### What is being asked
Quote the data exactly, first line to the line containing "CONTACT US (215, 1375)", with no pictures.
*** Data under study Section Begins ***
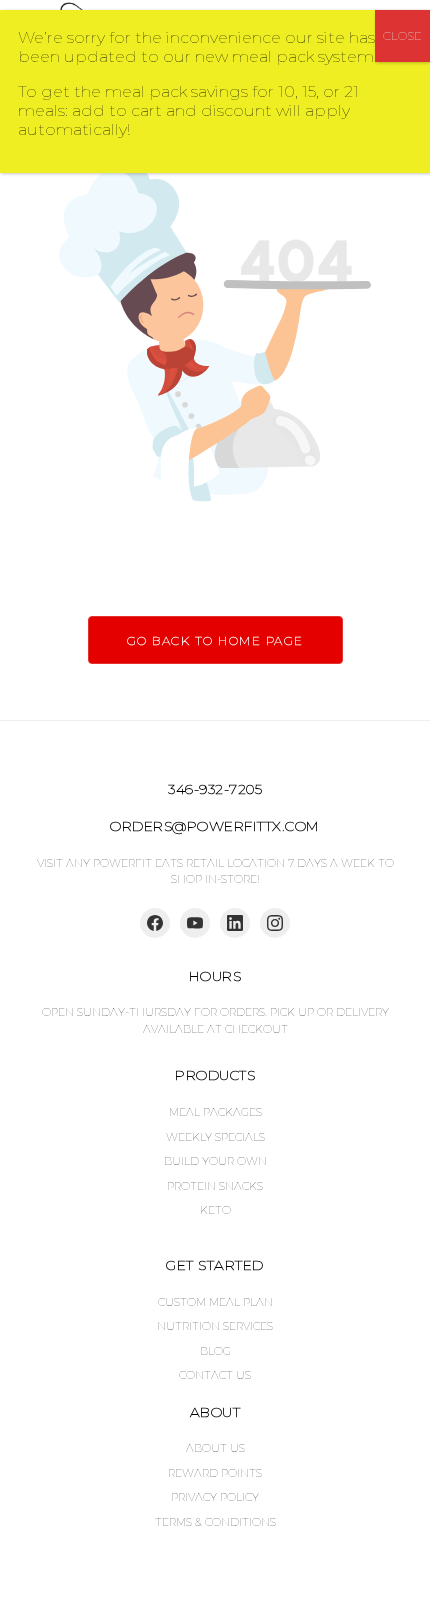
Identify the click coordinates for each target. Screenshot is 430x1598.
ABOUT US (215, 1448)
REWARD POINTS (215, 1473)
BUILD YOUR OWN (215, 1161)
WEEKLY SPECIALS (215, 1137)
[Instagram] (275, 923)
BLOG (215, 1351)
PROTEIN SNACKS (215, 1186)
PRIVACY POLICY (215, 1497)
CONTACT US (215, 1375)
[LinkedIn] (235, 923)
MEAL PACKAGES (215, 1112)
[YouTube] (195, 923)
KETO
*** Data under study Section Ends ***
### Result
Identify the click coordinates for each target. Screenshot is 430x1598.
ABOUT US (215, 1448)
REWARD POINTS (215, 1473)
BUILD YOUR OWN (215, 1161)
WEEKLY SPECIALS (215, 1137)
[Instagram] (275, 923)
BLOG (215, 1351)
PROTEIN SNACKS (215, 1186)
PRIVACY POLICY (215, 1497)
CONTACT US (215, 1375)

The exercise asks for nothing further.